• _REQUIRED WORK_
Rewrite the data from the line containing "Task: Open search in the green header bar" through the line containing "[x=1080, y=452]", replacing "Console" with "Terminal" and leaving everything else untouched. Return only those lines.

== GIVEN ENTRIES ==

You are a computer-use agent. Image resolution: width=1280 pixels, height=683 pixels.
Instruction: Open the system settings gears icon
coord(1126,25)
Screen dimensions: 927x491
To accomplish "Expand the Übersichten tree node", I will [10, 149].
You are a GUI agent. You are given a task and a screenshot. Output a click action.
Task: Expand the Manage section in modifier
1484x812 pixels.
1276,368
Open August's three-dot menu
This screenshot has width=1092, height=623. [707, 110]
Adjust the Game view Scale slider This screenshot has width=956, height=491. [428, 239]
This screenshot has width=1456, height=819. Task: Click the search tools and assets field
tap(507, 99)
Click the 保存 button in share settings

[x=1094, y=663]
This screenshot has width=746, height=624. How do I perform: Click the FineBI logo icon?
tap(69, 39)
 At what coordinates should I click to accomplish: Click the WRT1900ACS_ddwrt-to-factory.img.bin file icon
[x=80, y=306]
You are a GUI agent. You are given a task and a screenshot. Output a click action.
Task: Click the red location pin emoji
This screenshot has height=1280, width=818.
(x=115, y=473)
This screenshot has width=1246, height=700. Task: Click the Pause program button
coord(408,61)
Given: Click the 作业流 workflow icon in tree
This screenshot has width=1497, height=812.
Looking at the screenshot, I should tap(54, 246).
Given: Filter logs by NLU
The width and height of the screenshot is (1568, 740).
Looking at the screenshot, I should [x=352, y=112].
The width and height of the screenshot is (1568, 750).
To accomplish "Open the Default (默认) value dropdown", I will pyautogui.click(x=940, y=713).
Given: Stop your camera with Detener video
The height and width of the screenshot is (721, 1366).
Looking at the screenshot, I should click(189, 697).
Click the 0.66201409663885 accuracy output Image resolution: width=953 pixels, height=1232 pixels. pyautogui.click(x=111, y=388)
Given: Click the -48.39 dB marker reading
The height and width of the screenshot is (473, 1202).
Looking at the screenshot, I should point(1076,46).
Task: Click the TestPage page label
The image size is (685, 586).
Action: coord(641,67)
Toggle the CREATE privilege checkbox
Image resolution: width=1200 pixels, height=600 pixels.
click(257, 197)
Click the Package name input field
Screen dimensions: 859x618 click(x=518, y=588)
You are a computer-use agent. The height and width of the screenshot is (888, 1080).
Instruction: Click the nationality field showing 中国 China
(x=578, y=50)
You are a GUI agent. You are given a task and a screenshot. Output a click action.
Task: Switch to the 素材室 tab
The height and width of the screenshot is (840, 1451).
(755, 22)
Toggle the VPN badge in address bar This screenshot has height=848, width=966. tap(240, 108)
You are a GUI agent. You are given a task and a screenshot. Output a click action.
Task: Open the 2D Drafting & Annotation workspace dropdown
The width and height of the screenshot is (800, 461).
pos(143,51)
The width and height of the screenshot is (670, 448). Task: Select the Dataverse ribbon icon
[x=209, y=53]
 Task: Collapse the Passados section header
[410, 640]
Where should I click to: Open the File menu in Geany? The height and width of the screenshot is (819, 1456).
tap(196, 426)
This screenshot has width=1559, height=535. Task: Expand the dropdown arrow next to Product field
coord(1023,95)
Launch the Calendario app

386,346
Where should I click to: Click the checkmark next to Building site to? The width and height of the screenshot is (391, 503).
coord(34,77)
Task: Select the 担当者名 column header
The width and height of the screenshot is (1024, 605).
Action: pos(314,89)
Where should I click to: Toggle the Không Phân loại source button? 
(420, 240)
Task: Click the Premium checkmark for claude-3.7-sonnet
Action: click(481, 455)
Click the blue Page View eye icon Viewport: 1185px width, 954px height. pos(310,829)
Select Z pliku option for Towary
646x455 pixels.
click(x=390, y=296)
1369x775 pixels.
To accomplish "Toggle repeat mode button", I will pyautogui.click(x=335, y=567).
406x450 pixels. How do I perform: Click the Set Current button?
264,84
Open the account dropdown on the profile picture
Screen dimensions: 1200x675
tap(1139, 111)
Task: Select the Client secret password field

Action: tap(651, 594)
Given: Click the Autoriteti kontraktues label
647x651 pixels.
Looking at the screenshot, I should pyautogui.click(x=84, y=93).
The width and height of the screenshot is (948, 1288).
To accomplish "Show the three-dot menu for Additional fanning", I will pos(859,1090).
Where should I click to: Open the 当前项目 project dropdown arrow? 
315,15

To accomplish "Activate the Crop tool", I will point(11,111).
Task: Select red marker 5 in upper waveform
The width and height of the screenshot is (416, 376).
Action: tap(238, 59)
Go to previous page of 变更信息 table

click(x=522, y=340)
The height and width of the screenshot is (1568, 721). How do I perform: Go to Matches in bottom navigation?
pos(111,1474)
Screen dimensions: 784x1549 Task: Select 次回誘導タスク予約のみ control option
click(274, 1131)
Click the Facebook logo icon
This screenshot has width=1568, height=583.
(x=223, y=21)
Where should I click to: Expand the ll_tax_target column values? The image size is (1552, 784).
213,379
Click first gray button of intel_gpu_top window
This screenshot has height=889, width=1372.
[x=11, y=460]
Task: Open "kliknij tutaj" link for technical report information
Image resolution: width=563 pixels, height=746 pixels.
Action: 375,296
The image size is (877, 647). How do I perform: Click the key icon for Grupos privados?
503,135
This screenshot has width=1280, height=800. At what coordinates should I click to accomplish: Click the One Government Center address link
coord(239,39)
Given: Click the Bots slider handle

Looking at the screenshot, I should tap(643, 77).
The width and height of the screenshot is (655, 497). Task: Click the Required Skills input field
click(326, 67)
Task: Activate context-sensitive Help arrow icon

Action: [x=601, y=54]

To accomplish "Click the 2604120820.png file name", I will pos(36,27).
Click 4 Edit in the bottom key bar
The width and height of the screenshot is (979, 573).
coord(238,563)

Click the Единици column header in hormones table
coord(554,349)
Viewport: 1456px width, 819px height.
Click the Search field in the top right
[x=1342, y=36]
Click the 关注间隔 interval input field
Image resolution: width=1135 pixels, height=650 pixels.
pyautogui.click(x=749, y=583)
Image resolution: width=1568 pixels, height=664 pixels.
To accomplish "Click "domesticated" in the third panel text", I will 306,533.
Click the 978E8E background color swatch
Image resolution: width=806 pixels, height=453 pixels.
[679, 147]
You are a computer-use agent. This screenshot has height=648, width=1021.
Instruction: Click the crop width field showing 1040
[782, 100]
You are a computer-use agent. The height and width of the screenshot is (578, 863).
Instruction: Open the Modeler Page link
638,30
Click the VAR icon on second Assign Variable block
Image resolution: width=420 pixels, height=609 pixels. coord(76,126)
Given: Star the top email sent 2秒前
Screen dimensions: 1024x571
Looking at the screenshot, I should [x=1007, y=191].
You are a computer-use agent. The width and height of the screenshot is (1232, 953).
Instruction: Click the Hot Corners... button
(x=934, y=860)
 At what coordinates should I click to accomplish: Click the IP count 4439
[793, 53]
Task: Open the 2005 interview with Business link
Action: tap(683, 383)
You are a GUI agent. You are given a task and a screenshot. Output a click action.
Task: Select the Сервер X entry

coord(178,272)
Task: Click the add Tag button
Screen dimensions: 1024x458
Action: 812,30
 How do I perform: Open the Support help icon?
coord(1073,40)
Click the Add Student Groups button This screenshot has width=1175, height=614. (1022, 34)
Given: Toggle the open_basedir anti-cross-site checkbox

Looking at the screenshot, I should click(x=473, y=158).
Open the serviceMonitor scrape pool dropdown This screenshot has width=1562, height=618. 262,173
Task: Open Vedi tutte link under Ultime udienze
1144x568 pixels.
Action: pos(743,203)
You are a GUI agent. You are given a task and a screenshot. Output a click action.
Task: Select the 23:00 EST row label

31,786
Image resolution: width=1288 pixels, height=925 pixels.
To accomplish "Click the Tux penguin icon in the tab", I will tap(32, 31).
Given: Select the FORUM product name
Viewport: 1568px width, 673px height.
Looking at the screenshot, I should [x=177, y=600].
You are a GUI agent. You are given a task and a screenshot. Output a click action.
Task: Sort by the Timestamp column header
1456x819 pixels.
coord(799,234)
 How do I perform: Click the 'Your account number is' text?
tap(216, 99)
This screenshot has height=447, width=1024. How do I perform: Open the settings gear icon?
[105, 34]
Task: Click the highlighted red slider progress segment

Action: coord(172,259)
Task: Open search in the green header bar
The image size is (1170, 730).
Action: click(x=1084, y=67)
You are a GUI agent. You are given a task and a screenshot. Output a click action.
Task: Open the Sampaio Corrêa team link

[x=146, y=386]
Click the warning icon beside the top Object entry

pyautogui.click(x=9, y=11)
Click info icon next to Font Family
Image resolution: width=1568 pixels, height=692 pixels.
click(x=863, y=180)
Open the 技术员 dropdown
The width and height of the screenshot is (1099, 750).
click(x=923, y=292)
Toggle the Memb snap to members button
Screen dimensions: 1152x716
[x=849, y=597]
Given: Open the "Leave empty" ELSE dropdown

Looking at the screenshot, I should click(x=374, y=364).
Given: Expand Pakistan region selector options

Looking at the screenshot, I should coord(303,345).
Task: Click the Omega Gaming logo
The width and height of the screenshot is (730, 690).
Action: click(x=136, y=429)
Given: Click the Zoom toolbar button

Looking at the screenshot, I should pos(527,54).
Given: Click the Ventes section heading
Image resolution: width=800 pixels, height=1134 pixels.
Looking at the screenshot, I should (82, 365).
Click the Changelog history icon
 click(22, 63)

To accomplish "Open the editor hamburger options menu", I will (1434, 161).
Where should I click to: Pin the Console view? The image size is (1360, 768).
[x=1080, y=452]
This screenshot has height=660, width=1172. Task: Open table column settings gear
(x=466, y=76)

===

• _OUTPUT BELOW_
Task: Open search in the green header bar
The image size is (1170, 730).
Action: click(x=1084, y=67)
You are a GUI agent. You are given a task and a screenshot. Output a click action.
Task: Open the Sampaio Corrêa team link

[x=146, y=386]
Click the warning icon beside the top Object entry

pyautogui.click(x=9, y=11)
Click info icon next to Font Family
Image resolution: width=1568 pixels, height=692 pixels.
click(x=863, y=180)
Open the 技术员 dropdown
The width and height of the screenshot is (1099, 750).
click(x=923, y=292)
Toggle the Memb snap to members button
Screen dimensions: 1152x716
[x=849, y=597]
Given: Open the "Leave empty" ELSE dropdown

Looking at the screenshot, I should click(x=374, y=364).
Given: Expand Pakistan region selector options

Looking at the screenshot, I should coord(303,345).
Task: Click the Omega Gaming logo
The width and height of the screenshot is (730, 690).
Action: click(x=136, y=429)
Given: Click the Zoom toolbar button

Looking at the screenshot, I should pos(527,54).
Given: Click the Ventes section heading
Image resolution: width=800 pixels, height=1134 pixels.
Looking at the screenshot, I should (82, 365).
Click the Changelog history icon
 click(22, 63)

To accomplish "Open the editor hamburger options menu", I will (1434, 161).
Where should I click to: Pin the Terminal view? The image size is (1360, 768).
[x=1080, y=452]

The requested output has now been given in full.